[Stored data]
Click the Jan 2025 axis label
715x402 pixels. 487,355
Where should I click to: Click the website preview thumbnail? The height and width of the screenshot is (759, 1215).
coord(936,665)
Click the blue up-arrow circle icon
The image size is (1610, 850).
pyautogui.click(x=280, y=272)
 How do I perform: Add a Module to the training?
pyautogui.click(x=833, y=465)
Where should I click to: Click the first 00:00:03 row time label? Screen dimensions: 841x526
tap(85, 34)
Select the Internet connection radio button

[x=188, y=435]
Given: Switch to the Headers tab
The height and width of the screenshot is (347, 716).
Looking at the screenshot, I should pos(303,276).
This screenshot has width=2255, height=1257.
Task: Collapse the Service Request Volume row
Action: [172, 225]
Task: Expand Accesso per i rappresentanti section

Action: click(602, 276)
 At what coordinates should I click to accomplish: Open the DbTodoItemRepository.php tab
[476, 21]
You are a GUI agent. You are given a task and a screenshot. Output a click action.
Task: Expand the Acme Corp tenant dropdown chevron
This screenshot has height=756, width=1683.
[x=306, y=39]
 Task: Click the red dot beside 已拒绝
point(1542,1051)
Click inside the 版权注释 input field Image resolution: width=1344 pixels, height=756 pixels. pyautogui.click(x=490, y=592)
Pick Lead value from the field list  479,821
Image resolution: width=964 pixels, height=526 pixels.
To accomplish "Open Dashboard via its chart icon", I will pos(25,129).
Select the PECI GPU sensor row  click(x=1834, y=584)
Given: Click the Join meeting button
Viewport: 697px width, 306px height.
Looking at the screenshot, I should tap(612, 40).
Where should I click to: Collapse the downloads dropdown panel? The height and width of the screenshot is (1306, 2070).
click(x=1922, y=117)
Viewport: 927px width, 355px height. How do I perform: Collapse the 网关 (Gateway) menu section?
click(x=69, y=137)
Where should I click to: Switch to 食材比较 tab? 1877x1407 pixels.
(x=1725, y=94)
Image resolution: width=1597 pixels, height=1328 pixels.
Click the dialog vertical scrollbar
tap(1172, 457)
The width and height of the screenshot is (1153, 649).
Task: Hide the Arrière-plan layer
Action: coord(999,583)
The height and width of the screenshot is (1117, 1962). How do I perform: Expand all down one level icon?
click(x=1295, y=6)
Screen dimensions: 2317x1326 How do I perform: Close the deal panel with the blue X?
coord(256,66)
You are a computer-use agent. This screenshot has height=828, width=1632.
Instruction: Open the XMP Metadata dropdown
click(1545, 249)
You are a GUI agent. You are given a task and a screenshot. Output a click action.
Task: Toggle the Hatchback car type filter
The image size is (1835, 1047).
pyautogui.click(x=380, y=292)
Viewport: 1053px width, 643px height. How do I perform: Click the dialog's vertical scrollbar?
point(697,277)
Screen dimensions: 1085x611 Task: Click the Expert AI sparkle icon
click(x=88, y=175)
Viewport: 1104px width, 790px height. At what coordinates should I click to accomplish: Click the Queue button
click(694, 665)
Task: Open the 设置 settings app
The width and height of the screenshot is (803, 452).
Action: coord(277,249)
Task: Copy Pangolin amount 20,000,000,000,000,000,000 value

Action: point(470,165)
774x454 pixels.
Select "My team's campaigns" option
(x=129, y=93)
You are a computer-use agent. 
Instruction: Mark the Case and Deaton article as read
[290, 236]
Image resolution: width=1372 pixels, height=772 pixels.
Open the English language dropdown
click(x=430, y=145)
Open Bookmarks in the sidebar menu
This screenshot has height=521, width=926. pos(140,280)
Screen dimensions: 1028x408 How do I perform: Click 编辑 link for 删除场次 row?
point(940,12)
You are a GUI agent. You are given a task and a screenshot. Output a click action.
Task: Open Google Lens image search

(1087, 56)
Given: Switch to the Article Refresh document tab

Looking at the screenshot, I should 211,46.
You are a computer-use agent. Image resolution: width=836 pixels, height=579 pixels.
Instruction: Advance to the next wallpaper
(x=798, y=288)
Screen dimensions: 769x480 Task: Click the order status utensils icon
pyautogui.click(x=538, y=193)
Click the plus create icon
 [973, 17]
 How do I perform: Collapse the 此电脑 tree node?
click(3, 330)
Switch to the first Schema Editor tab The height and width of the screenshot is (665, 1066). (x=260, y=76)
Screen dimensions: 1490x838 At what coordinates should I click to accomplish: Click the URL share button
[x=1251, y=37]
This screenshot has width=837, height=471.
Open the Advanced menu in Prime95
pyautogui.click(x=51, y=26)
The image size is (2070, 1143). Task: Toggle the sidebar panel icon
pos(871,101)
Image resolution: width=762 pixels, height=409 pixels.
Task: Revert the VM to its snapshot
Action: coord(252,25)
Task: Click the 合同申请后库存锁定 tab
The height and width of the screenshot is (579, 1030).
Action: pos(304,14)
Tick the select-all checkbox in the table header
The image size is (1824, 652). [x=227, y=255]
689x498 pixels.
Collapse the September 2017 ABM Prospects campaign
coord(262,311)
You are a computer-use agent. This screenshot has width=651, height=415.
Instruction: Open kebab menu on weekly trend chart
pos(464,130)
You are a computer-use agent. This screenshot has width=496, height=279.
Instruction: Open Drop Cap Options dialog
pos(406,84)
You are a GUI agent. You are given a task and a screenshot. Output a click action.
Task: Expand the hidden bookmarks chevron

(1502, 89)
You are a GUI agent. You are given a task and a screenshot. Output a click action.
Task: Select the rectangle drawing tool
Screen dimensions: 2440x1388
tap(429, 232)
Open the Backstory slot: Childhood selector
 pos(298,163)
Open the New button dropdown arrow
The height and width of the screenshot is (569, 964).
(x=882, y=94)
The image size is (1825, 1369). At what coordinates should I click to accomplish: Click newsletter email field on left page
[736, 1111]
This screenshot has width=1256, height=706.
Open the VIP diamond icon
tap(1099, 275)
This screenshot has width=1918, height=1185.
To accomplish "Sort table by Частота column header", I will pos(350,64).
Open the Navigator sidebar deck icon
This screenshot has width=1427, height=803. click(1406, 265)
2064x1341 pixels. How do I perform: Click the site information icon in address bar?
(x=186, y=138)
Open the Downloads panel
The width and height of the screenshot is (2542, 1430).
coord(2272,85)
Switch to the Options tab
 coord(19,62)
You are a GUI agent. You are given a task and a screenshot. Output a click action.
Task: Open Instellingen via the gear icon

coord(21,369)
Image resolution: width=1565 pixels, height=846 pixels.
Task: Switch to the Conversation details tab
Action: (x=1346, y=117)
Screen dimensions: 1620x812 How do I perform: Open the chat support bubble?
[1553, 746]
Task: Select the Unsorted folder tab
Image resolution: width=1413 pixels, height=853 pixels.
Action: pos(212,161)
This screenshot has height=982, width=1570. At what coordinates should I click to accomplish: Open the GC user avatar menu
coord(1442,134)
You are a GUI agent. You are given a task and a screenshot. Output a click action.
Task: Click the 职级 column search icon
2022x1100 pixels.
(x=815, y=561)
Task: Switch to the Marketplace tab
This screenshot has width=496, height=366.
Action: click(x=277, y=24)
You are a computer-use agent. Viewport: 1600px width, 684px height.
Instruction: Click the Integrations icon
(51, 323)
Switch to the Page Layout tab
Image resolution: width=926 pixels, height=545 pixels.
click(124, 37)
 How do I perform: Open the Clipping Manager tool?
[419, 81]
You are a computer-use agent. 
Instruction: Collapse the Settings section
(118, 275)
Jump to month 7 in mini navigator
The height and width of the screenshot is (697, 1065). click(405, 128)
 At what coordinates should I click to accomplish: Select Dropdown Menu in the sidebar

▸ **EXERCISE BRIEF**
The reply must hold exactly the lines from the one containing "Image resolution: width=926" to the last line of the entries, and nothing more.

▸ **SOLUTION**
Image resolution: width=926 pixels, height=545 pixels.
click(124, 37)
 How do I perform: Open the Clipping Manager tool?
[419, 81]
You are a computer-use agent. 
Instruction: Collapse the Settings section
(118, 275)
Jump to month 7 in mini navigator
The height and width of the screenshot is (697, 1065). click(405, 128)
 At what coordinates should I click to accomplish: Select Dropdown Menu in the sidebar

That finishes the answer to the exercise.